→ **DATA ROWS**:
[start]

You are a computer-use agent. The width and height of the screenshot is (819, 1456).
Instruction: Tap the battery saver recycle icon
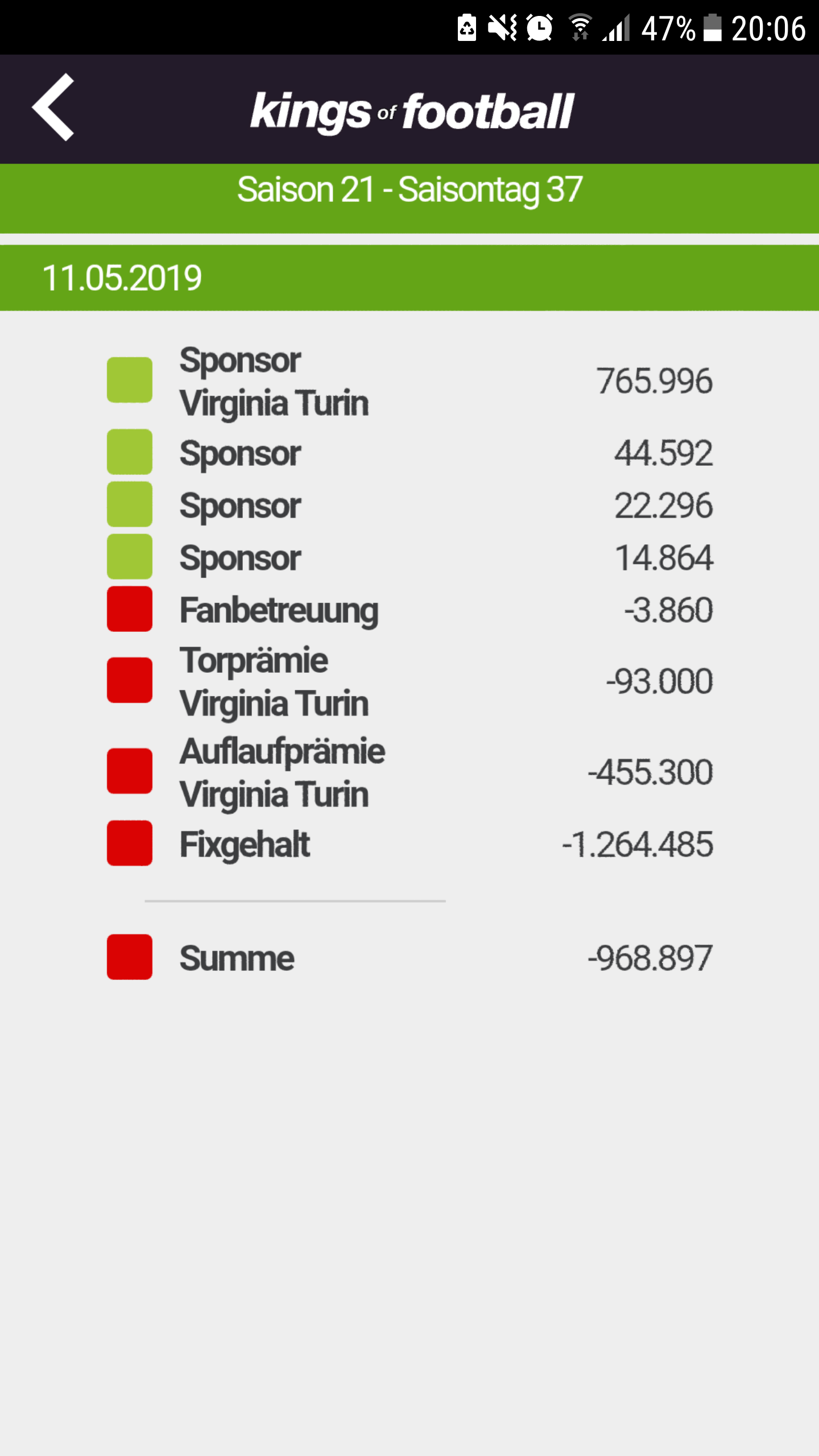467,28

[end]
[start]

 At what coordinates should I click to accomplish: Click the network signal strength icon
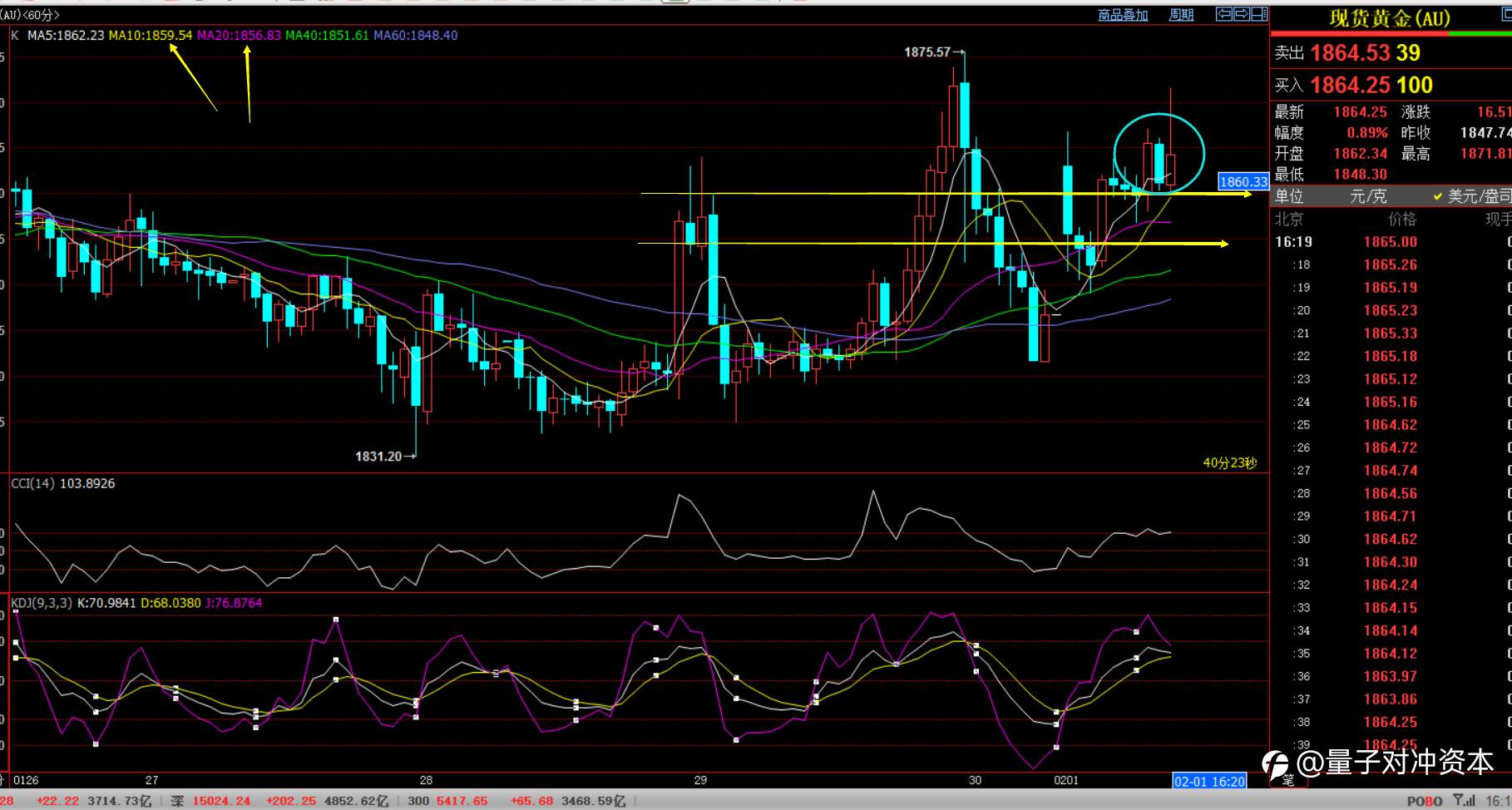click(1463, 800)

[end]

→ **EXERCISE AIM**: Copy out word for word the lines of the entries from the line that contains "At what coordinates" through the line that contains "click(1463, 800)", including both, and leave out the pictures.

→ **SOLUTION FOR THIS TASK**:
 At what coordinates should I click to accomplish: Click the network signal strength icon
click(1463, 800)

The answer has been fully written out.